EXERCISE TASKS
[a] In the passage on Hurricane Maria and climate disasters, how many more deaths than the previous four-year average occurred in Puerto Rico from September to December 2017?
[b] Reproduce the passage on Hurricane Maria and climate disasters verbatim from "With more frequent" up to and including "climate change deniers.".
[c] Carry on the passage on Hurricane Maria and climate disasters, beginning right after its final sentence.

TEXT SEGMENT
* begin *

Puerto Rico is estimating in a report to Congress that Hurricane Maria killed more than 1,400 people, though an island official said Thursday that the confirmed toll remains frozen at 64 pending a scientific review due out soon.

The government, relying on updated statistics it first reported in June, said in a report to Congress detailing a $139 billion reconstruction plan that there were 1,427 more deaths from September to December 2017 than the average for the same time period over the previous four years.

The territory's government said that the additional deaths resulted from the effects of a storm that led to a "cascading failures" in infrastructure across the island of 3.3 million people. The administration of Gov. Ricardo Rossello stopped updating its official death toll months ago and ordered an investigation amid reports that the number was substantially undercounted. ...

The figure of more than 1,400, Pesquera said, "is simple math" based on the number of excess deaths. "This is not the official number of deaths attributable to Hurricane Maria," he said.

https://www.nytimes.com/aponline/2018/08/09/world/americas/ap-cb-puerto-...

The swift and extensive response of the Trump government to the Florida and Texas hurricanes compared to the slow and small-scale response to the Puerto Rican hurricane raises the question of how race and poverty will affect climate change disasters not only in the US but around the world. 

With more frequent and more intense hurricanes predicted due to climate change, can the staggering costs associated with climate change continue to be ignored?

 

jerrym

 

In California, three of the largest fires in the state's history are burning right now and 15 of the 20 largest in its history have occurred since 2000. The largest Calfornia fire ever, the Mendocino Complex fire, is almost the size of metro Los Angeles and has broken the record set by the Thomas fire, set only last year. This scenario is exactly what climate change scientists and models predicted was coming because higher temperatures generated by increased carbon dixoide in the atmosphere would tend to increase temperatues, lower humidity and increase drought in already dry regions like California, despite all th pooh-poohing by climate change deniers.

California is in the middle of yet another record-breaking fire season with 820,000 acres across the state already burned — more than twice the area that burned by this point last year.

* end *

GIVEN MATERIAL

* begin *

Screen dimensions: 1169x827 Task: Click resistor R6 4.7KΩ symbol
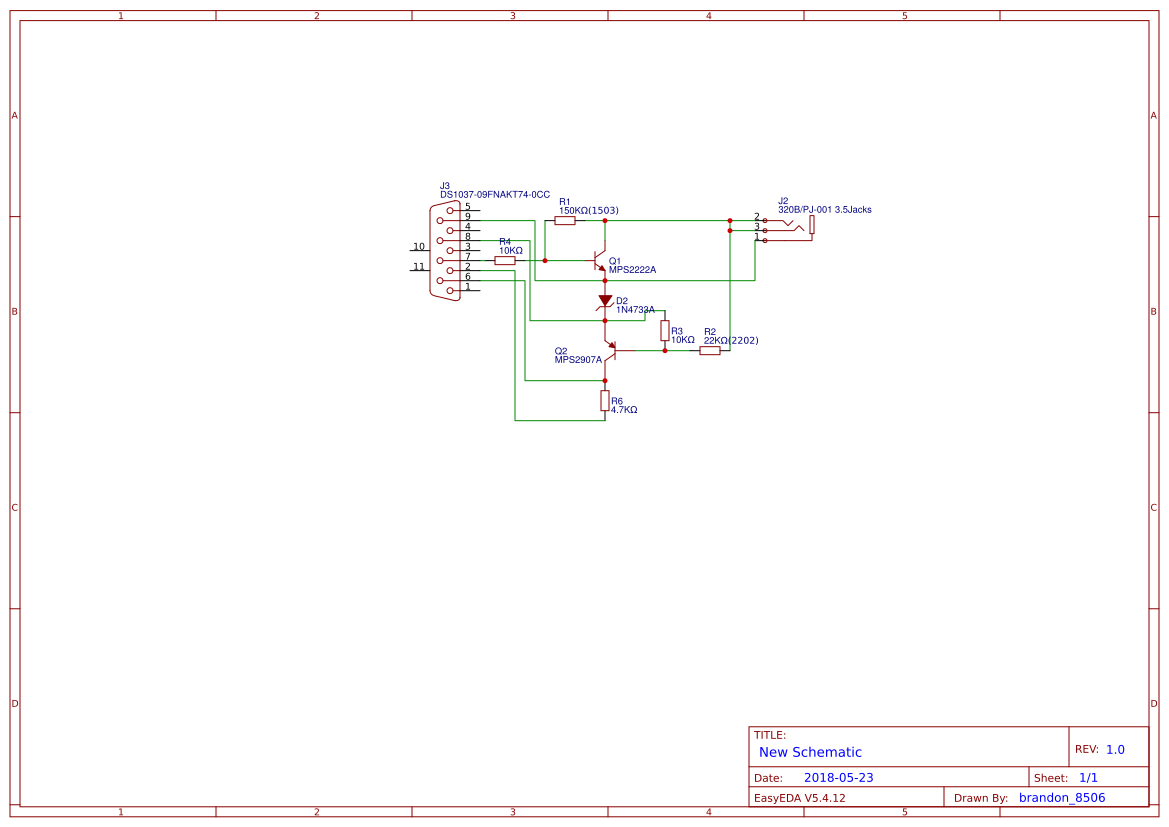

* end *

ANSWERS
[a] 1,427 more deaths.

[b]
With more frequent and more intense hurricanes predicted due to climate change, can the staggering costs associated with climate change continue to be ignored?

 

jerrym

 

In California, three of the largest fires in the state's history are burning right now and 15 of the 20 largest in its history have occurred since 2000. The largest Calfornia fire ever, the Mendocino Complex fire, is almost the size of metro Los Angeles and has broken the record set by the Thomas fire, set only last year. This scenario is exactly what climate change scientists and models predicted was coming because higher temperatures generated by increased carbon dixoide in the atmosphere would tend to increase temperatues, lower humidity and increase drought in already dry regions like California, despite all th pooh-poohing by climate change deniers.

[c]
In the northern part of the state, the Mendocino Complex Fire has grown to more than 300,000 acres, becoming the largest fire ever recorded in California. In fact, three of the largest California fires since 2000 are burning right now.

In addition to the Mendocino Fire, firefighters are battling two more massive blazes in other rural parts of the state. The Carr Fire, near Mount Shasta, has burned more than a thousand homes and caused eight deaths, according to CalFire. And the Ferguson Fire, near Yosemite National Park, is the largest fire in Sierra National Forest history.

https://www.nytimes.com/interactive/2018/08/10/us/california-fires.html

The extreme temperatures has generated fire tornadoes and the hottest rain ever recorded. 

This summer, much of the world has endured record-breaking heat — the type of which science tells us is what we can expect from climate change. In fact, scientists have already calculated July’s heatwave in Europe was made twice as likely by climate change.

“What we’re seeing right now across the Northern Hemisphere is extreme weather in the form of unprecedented heat waves, droughts, floods, wildfires,” climate scientist Michael Mann told the radio show Here & Now. “In isolation, it might seem like any one of these things could be dismissed as an anomaly, but it’s the interconnectedness of all these events and their extreme nature that tells us that we are now seeing the face of climate change. The impacts of climate change are no longer subtle.” ...

And last week at the end of July, we saw the hottest temperature ever measured while rain was falling. Temperatures reached 119°F in southern California near the U.S-Mexico border on July 24. ...

Meanwhile, the Carr Fire near Redding California continues to expand. ...  On July 26 another extraordinary thing happened. That evening there was a sudden extreme, upwards expansion in the fire. This rapid vertical growth created an updraft, a so-called vortex of wind, which eventually created what looked like a tornado. According to estimates by the National Weather Service, this fire-tornado had winds exceeding 143 miles per hour — equivalent to an EF3 tornado, which is on the more intense side of the 0-5 scale.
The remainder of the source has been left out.